Global Metachromatic Leukodystrophy Drug Pipeline Trends 2019: Discovery, Pre-clinical, Clinical, In Approval Therapeutics, Companies and Markets

Global Metachromatic Leukodystrophy Drug Pipeline Trends 2019: Discovery, Pre-clinical, Clinical, In Approval Therapeutics, Companies and Markets

  • August 2019 •
  • 43 pages •
  • Report ID: 5811385 •
  • Format: PDF
High levels of pipeline activity are being observed in Metachromatic Leukodystrophy treatment during 2019. Clinical development activities are being undertaken by more than 10 companies including ArmaGen Inc, Homology Medicines Inc, Recursion Pharmaceuticals Inc, RegenxBio Inc, Takeda Pharmaceutical Company Ltd and others.

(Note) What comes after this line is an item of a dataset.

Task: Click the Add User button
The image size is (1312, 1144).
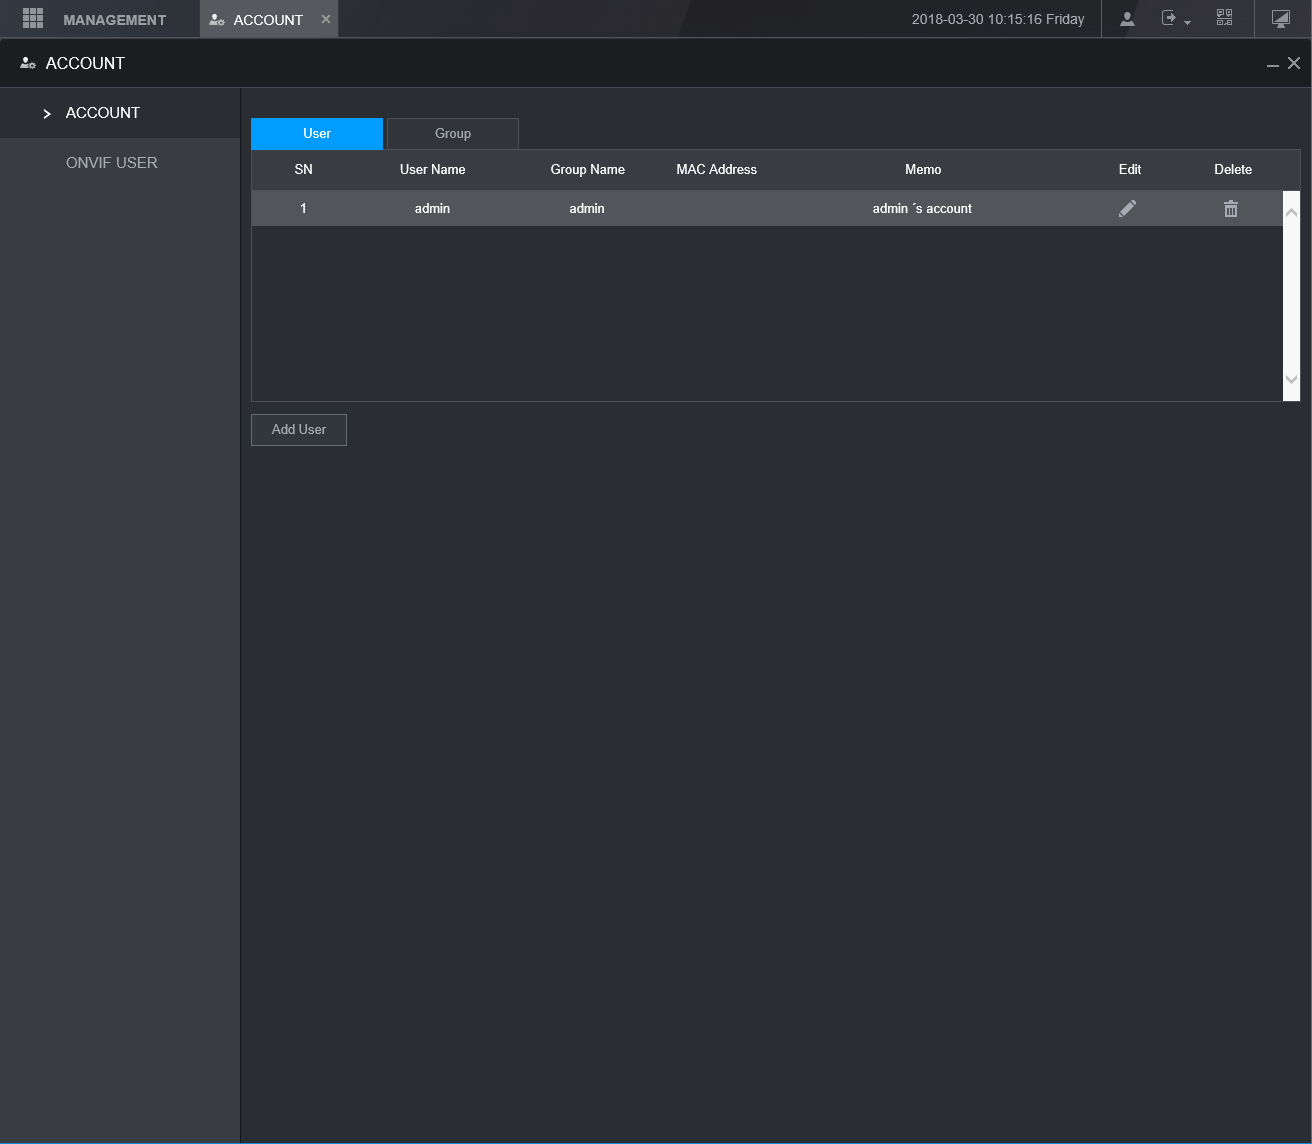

A Significant contribution to the Metachromatic Leukodystrophy pipeline is being observed from emerging companies opting for new approaches to clinical development strategy. The early stage and late-stage Metachromatic Leukodystrophy pipeline included 7 compounds, driven by increasing number of targeted therapies. Progress is being made in accelerating compounds into advanced stages. However, fluctuating trends are being observed in average duration across three phases.

Increased understanding of underlying causes of Metachromatic Leukodystrophy condition and increased access to investments is encouraging growth of Metachromatic Leukodystrophy drug pipeline. However, despite high levels of pipeline activity, increasing clinical trial costs and decreasing drug approval rates is requiring companies to focus more on understanding clinical development pipeline compounds.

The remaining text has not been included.